▸ **To do**:
For the data below, restate word for word only the lines from the line containing "You are a GUI" through the line containing "Viewport: 943px width, 804px height.", both ends included.

---------- Available records

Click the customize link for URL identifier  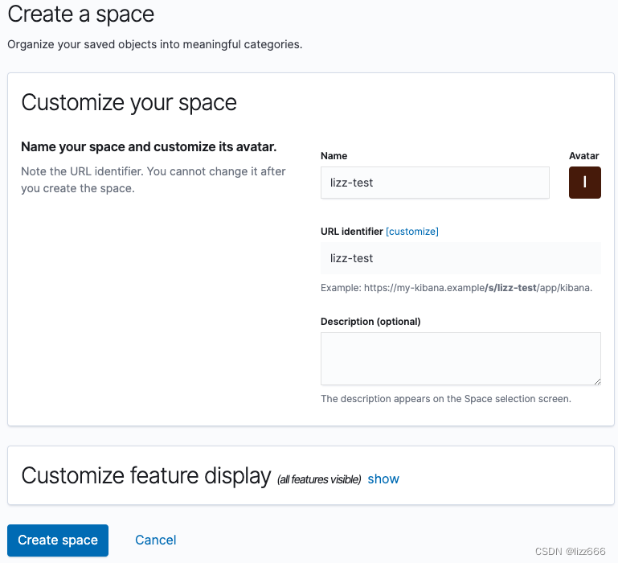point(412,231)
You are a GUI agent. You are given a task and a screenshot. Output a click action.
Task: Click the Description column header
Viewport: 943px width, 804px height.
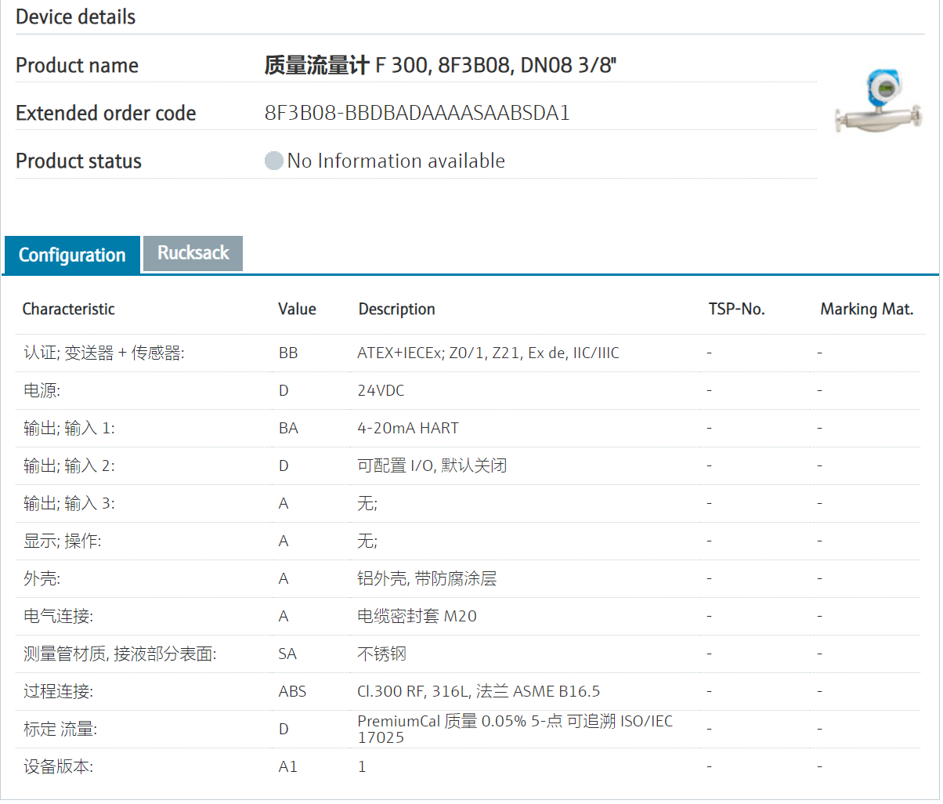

--------------------
---------- Available records

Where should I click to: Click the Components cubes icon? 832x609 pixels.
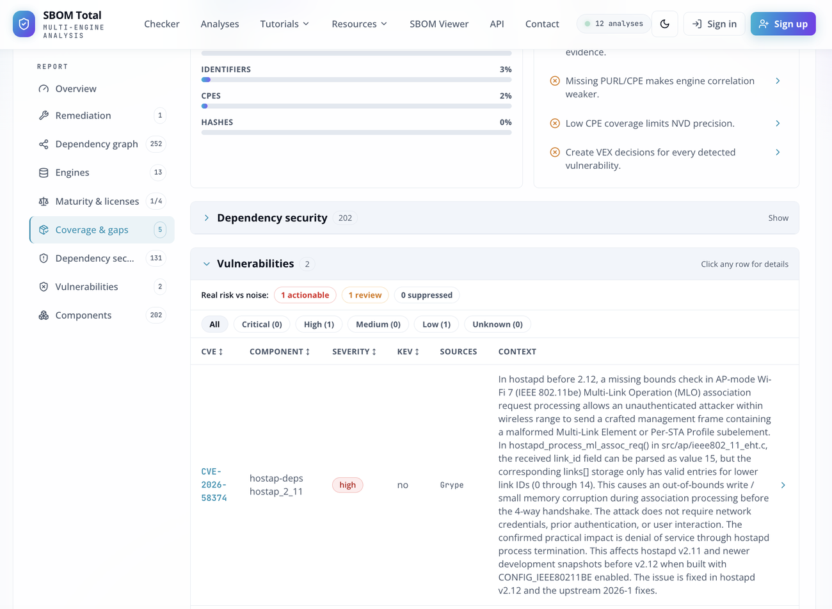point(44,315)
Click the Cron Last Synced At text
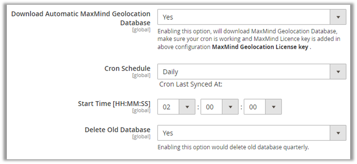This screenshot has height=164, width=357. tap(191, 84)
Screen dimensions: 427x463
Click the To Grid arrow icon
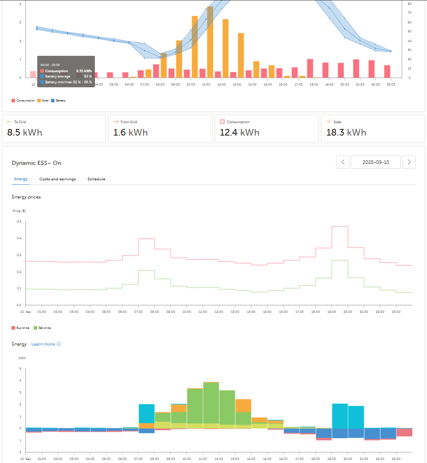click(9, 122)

--------------------
---------- Available records

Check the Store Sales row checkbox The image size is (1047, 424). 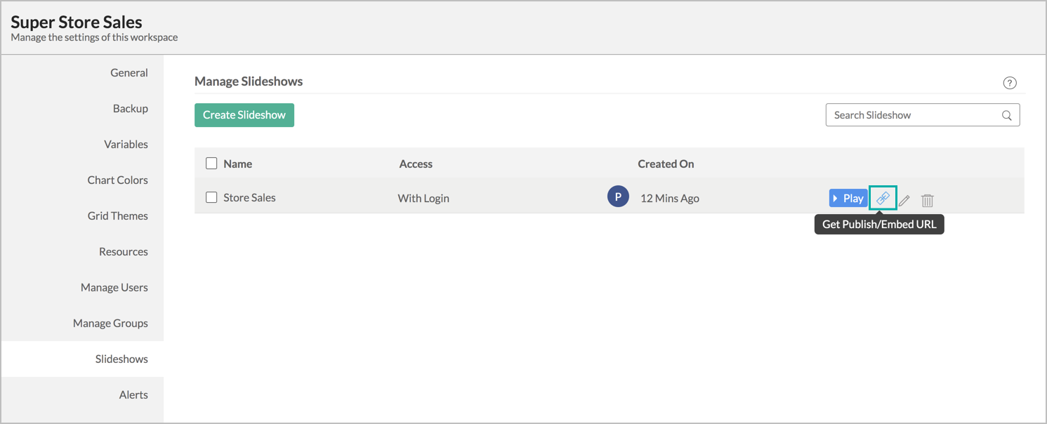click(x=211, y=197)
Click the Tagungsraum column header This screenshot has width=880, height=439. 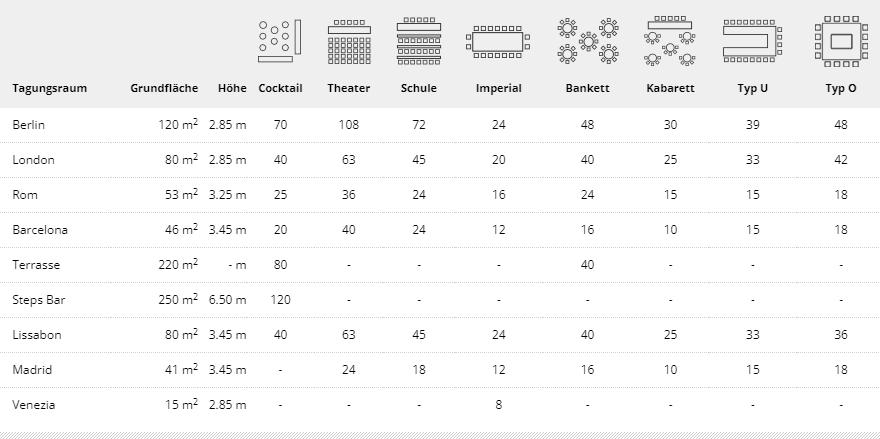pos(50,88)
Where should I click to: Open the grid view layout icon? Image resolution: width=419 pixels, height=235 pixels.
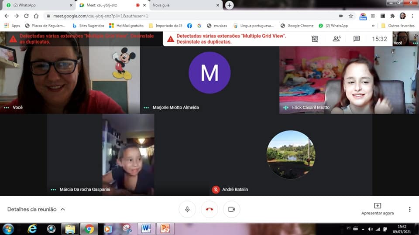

--------------------

▸ **Output for this task**:
You are a GUI agent. You are given a task and a screenshot. Output a click action.
Task: Click the Description column header
Viewport: 943px width, 804px height.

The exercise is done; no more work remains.